First Person shooters are a genre that has been defined by a specific style formula made famous by Call Of Duty : Modern Warfare, and sense the release of that gold standard title the formula has remained virtually unchanged by most and deviated from by a select few. Through innovation, clever and surreal storytelling and smart gameplay, Superhot breaks the mold with a fantastic albeit short FPS treasure.

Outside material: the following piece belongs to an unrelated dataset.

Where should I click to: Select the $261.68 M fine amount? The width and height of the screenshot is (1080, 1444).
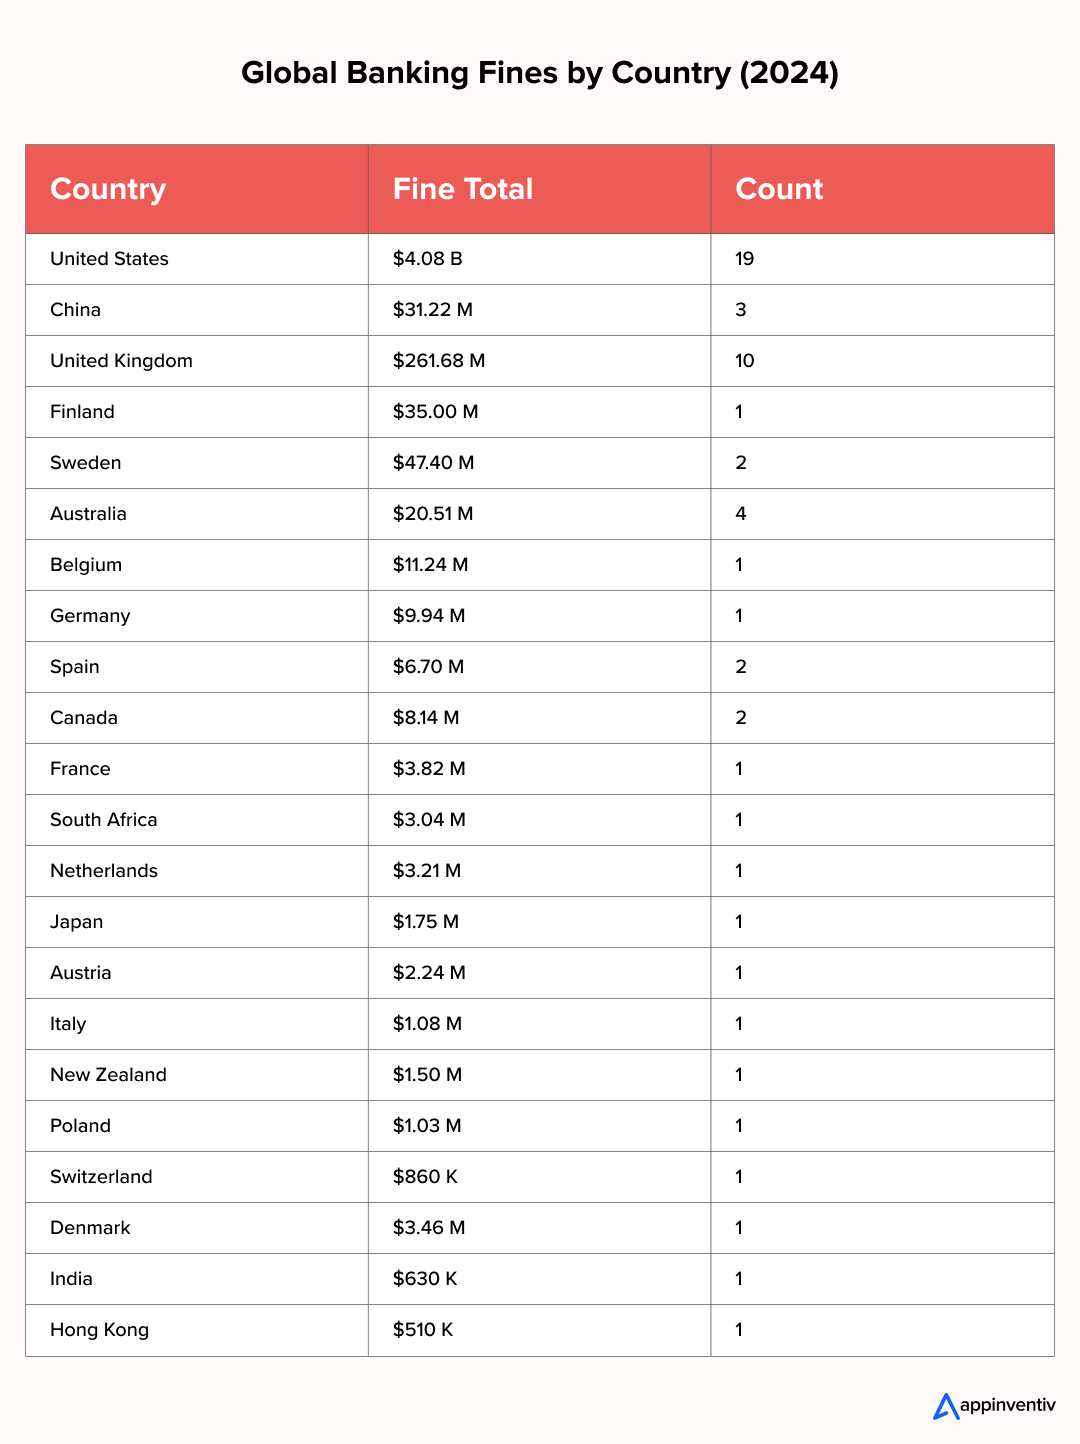click(x=438, y=361)
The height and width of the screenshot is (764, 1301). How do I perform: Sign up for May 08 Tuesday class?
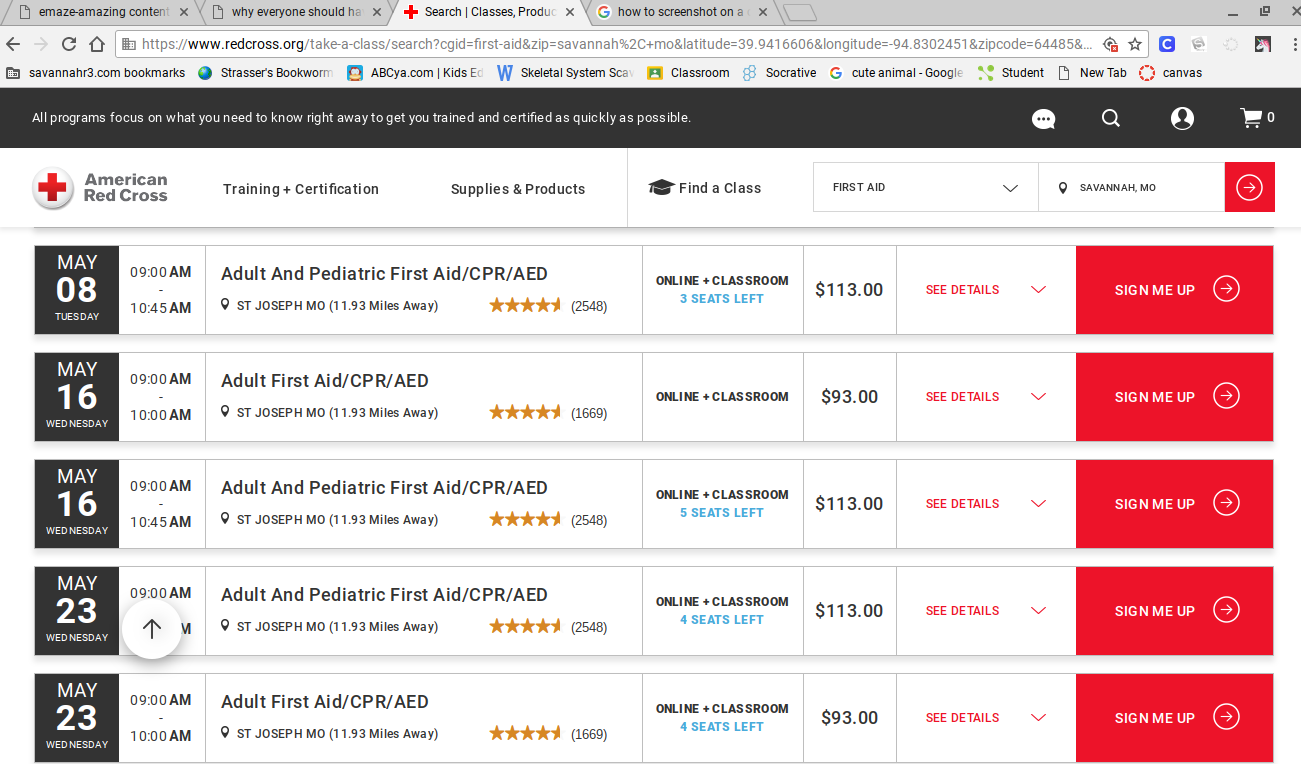pos(1174,290)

The game is presented from the point of view of a man playing Superhot through a VR headset on an illegal crack of the game, with a random chat friend popping in to discuss your feelings towards the game . This style of presentation gives the game a meta feel to the overall experience, with the pause menu and main menu being presented in linux style command prompts, for example to run the game you need to select superhot.exe from your index. The story starts off simple, you are a fellow playing a new game given to you by an internet chat friend who claims it to be the next best thing. From that intro point the story follows a simple line until the half way mark when things go down the rabbit hole into a very real experience , using 4th wall breaking and immersive effects to engage you. Narrative is displayed in large text on the screen in mission, basically giving you a one line story to set up the scenario.  I won’t spoil the story but it does get creepy and leaves you feeling a little skeptical towards technology.

Graphics in Superhot are a little dialed back , low texture and minimalistic character designs and colour palettes take the focus in the design. Enemies are presented as red human shapes amidst a white back drop, intractable objects such as weapons or toss-able items are in black which allows the player to focus on what is essential and important to how the scenario will play out. A nice touch is that each enemy bullet is followed by a red trail so that it can be identified from a distance and allows you to determine which direction a passing bullet may come from. In a perfect world of advanced development I would have liked to see some advanced graphics, but in a way akin to Minecraft, the simplistic design allows more to be available to the player without sacrifice.

 

The whole concept behind the games mechanics is that time only moves when you do, and within that mechanic creates the opportunity to become a bullet time god and create replay worthy of John Woo. Each level drops you into a different scenario taken almost straight out of an action movie, such as an impending ambush in a pool hall washroom spilling out into the main hall of which aforementioned pool is played. Weapons are divided between three distinct types; guns, melee throwables. Guns are the weapon type that are the most frequent and versatile within the game. The time mechanic comes into full play here as you can line up your shot and fire but the bullet will not travel unless you move to allow time to move , this in turn can bring a puzzle aspect to the game in regards to timing your movements and shots whilst avoiding oncoming attacks.  Melee weapons allow a satisfying change mainly because you need to take advantage of the slowed time to avoid bullets and get in close. Throwables and hand to hand offer a different variety of strategy in the fact that landing a hit with a throwable weapon such as a bottle or 8-ball causes the enemy to be stunned and toss whatever weapon they are holding forwards , so a well placed throw can make the difference between unarmed and outnumbered to Max Payne gearing up for the gunshow. An ability called hotswitch makes itself available in the last leg of the game which allows you to swap into an enemies body, leaving your original behind to die.

Upon completion the game offers a challenge mode and an endless more, each of which require a specific score to proceed to the next stage. Endlesscan be a little dull and repetitive after four or five runs. Challenge mode allows you to play through key story missions with certain restrictions such as “Katana Only” giving the second play through a bit more flair.

 

Superhot is a fantastic yet short foray into a bullet time driven world with a story that may keep you looking over your shoulder for a long time afterwards.